Justus que houve uma certa confusão no início das atividades pela via virtual, uma vez que a instituição “não estava preparada para uma mudança tão brusca”, mas garante que na semana seguinte à implantação do ensino remoto as atividades se normalizaram, sendo “totalmente uniformizadas”.

Para o diretor, a FAP não sofreu impactos significativos com a crise provocada pelo coronavírus, tanto na questão acadêmica quanto na financeira. Justus revela que a instituição perdeu cerca de 6% de seus alunos, a maioria oriunda dos primeiros períodos dos cursos, mas destaca que o fato de a faculdade trabalhar com o que ele chama de “mensalidade de viés social” contribuiu para que o número de desistências e de inadimplência fosse pequeno em comparação com outras faculdades.

“Aqui, 90% do nosso alunato é contemplado com algum tipo de auxílio. Ou uma bolsa da prefeitura, ou uma bolsa da OVG, ou Fies, ou Financiamento FAP, ou a bolsa FAP que tem até 50% de desconto. Então, a grande maioria está assistida de alguma forma”, diz.

Quanto à parte do ensino, Justus admite que mesmo com o sistema de ensino remoto funcionando bem “o prejuízo é óbvio para os alunos”. “Não é possível dizer que não houve prejuízos do ponto de vista pedagógico.
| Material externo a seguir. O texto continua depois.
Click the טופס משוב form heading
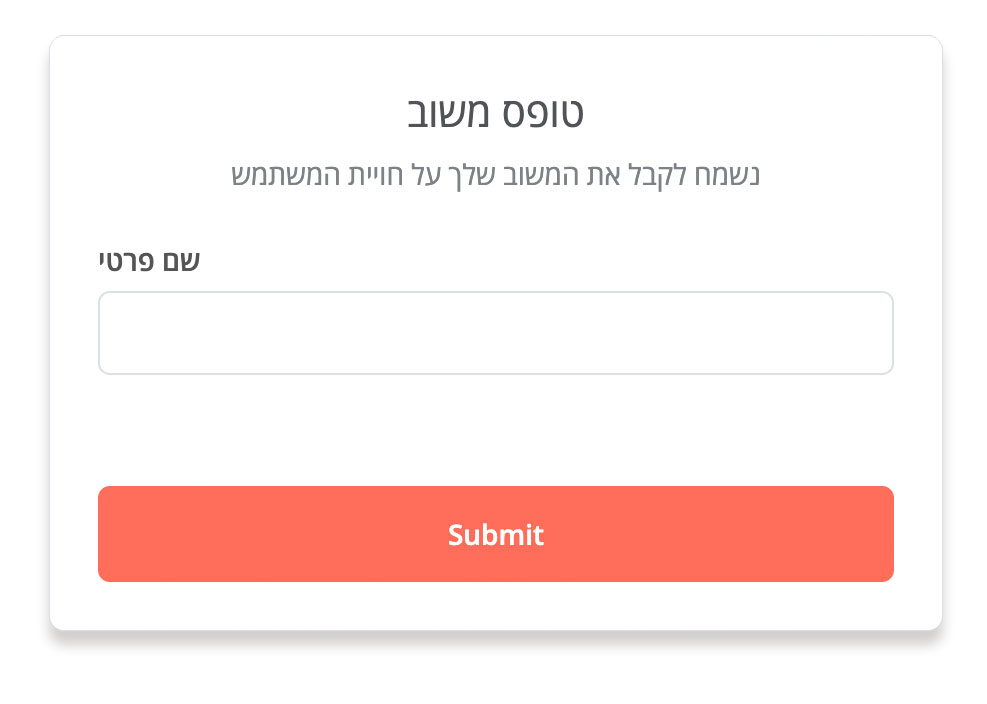This screenshot has height=704, width=987. click(x=495, y=113)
Os alunos foram literalmente obrigados a mudar para a plataforma virtual, e também houve alteração na metodologia [de ensino]”, diz.

Justus, que também é um defensor do blended learning, acredita ficará um legado após a crise de uma modalidade de ensino que para ele é o ideal no Brasil. “Vai ficar uma sugestão, um alerta muito grande para o MEC que reconheça o ensino híbrido na educação brasileira, que nada mais do que é a gente trabalhar aulas síncronas e assíncronas e aulas presenciais”, finaliza.
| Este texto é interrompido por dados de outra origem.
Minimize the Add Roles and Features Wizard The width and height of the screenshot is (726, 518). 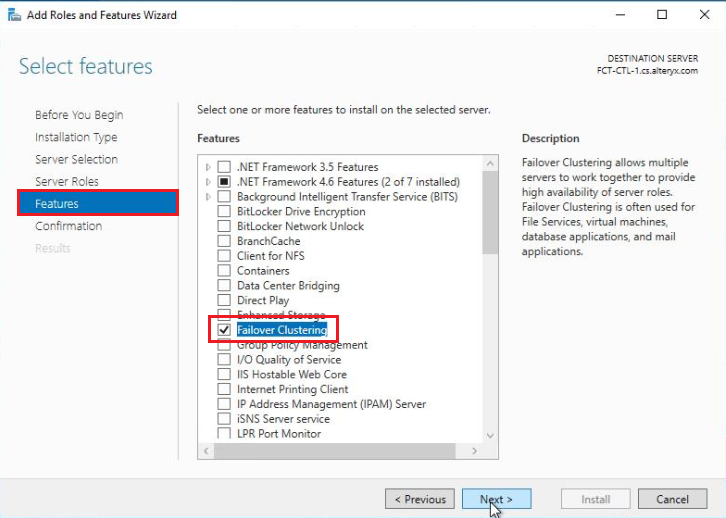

Sistema remoto tem dado certo, mas retorno à normalidade é primordial
Em um artigo publicado no jornal O Popular na última semana, o reitor da Pontifícia Universidade Católica de Goiás (PUC Goiás), Wolmir Amado, destaca o êxito que o sistema remoto de ensino teve até agora tanto nas universidades e faculdades privadas de Goiás quanto na Educação Básica.

Para ele, o Estado tem “fantásticas experiências” desde que o modelo de ensino passou a ser praticado nas instituições, apesar dos problemas elencados por ele como “políticos oportunistas que nunca se importaram com a Educação mas que resolveram aparecer para questionar a qualidade do ensino-aprendizagem” e orientações oficiais que ocorreram de maneira “contraditória e tardia”.
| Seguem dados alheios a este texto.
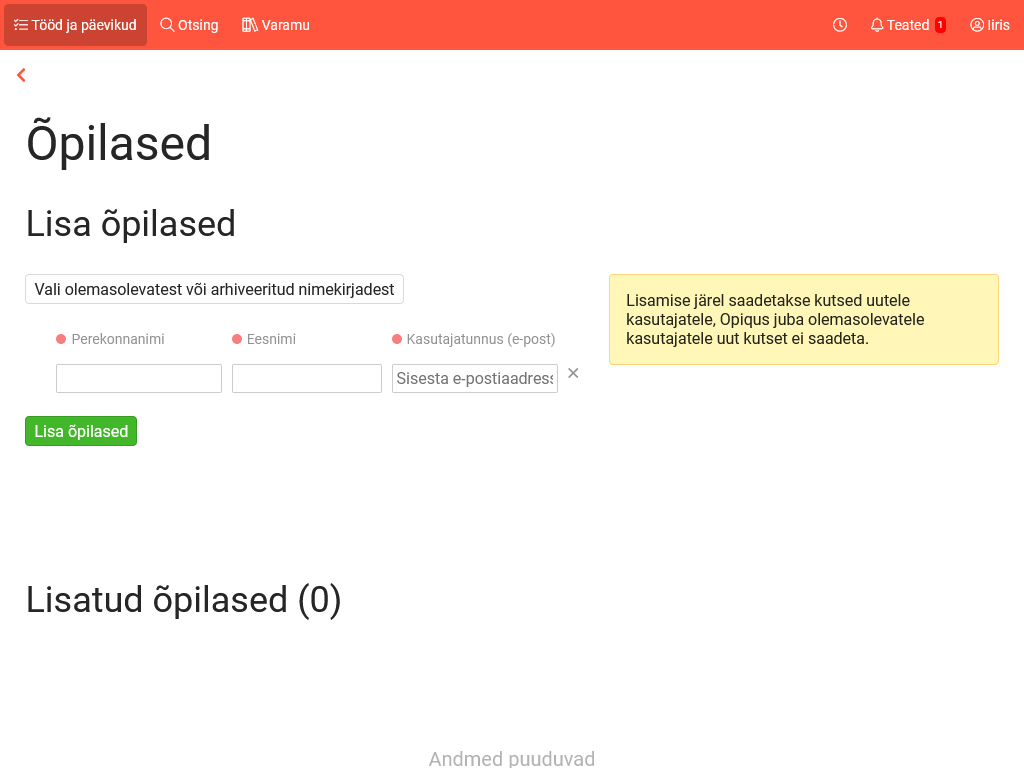Click the checklist icon beside Tööd ja päevikud
This screenshot has width=1024, height=768.
[21, 25]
O processo de incorporação da tecnologia de forma mais aprofundada no ensino superior neste período de pandemia também tem sido acompanhado de perto pelo Sindicato das Entidades Mantenedoras de Estabelecimentos de Educação Superior do Estado de Goiás (Semesg). De acordo com o presidente da entidade, Jorge de Jesus Bernardo, da Faculdade Tamandaré (FAT), uma pesquisa de acompanhamento do ensino remoto foi feita recentemente pelo sindicato, o que comprovou a aprovação por parte dos alunos e professores do modelo adotado.

Ele enfatiza que o sistema virtual foi implantado de forma rápida e bem-sucedida, o que deve ser devidamente reconhecido. “Nós conseguimos adotar uma tecnologia de qualidade em uma semana. E ninguém esperava que fosse acontecer isso, ninguém estava preparado pra essa pandemia. O sindicato tem acompanhado passo a passo, nós como representantes do segmento aqui no estado, mas o que se discute agora não é o tipo de tecnologia, estamos discutindo como pensar em voltar às aulas, à normalidade”, finaliza.